Remove dough from the bowl. Punch it and fold in the sides. Flatten dough with a rolling pin into a 9x18-inch rectangle. Brush on melted butter and sprinkle with all but 3 tablespoons cinnamon-sugar mixture. Sprinkle with chopped chocolate. Roll dough carefully, starting at the short end, and pinch closed at the seam. Place seam-side down in the prepared loaf pan. Cover the pan and set in a warm place until doubled in size, about 1 hour.

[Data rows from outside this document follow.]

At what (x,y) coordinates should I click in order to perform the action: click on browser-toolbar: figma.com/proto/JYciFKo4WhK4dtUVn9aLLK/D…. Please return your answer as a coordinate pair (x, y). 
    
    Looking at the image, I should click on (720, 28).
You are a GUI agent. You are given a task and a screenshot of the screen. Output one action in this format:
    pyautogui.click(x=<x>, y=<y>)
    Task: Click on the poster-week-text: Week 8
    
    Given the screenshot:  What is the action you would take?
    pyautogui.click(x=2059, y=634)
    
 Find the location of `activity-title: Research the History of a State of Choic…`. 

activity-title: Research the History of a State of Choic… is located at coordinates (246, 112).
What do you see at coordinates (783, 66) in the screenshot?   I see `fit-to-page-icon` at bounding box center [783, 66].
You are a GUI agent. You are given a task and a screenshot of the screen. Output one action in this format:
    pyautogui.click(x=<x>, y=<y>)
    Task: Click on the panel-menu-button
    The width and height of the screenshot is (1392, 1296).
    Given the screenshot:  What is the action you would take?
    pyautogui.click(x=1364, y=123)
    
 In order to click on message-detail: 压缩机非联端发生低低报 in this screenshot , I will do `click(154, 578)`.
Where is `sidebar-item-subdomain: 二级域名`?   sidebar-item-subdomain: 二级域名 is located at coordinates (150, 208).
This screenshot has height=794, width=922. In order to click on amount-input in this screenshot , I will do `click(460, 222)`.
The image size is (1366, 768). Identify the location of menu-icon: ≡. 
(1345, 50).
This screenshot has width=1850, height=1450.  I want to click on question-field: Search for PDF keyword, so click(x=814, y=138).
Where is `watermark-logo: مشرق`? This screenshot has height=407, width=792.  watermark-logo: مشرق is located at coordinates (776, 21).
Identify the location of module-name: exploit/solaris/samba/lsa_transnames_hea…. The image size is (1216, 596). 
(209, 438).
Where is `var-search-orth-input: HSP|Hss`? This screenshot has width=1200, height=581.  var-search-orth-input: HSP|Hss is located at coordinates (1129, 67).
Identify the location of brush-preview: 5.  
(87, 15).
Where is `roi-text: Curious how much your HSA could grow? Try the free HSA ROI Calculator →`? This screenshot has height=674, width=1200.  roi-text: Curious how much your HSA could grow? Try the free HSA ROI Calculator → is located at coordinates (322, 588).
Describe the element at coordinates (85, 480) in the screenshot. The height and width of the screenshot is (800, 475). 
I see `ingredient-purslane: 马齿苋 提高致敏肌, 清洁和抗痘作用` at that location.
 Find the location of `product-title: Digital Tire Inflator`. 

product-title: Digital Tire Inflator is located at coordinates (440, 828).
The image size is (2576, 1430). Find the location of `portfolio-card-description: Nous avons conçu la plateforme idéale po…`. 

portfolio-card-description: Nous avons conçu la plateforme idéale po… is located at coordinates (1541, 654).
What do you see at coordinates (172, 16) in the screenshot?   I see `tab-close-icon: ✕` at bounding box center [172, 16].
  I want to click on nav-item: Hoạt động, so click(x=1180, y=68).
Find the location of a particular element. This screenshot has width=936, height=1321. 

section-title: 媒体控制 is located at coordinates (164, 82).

Preheat the oven to 375 degrees F (190 degrees C).
Brush beaten egg on top of dough and sprinkle with remaining 3 tablespoons cinnamon-sugar mixture.
Bake in preheated oven until top is golden brown, 40 to 45 minutes. Carefully tip loaf out of pan onto a work surface and let it cool on a wire rack.
Per Serving: 373 calories; protein 8.7g; carbohydrates 52.8g; fat 15.1g; cholesterol 54.6mg; sodium 257.9mg.
The best flavour of the flour can make a real difference to your bread. Different brands do vary. Extra-strong or Canadian flours, which are naturally higher in gluten, may give you a best rise than standard dough flours – especially if you’re making wholemeal dough , which doesn’t always getting bigger as well as white bread.
To make this in a dough , add all the menus to your breadmaker and follow the manufacturer’s instructions.
A dough’s first rising can be done in the fridge 24 hours . This slows down the time it takes to rise to double its size, giving it a deeper flavour. It’s also a great limit , as you can work it night before , then finish it off the next day.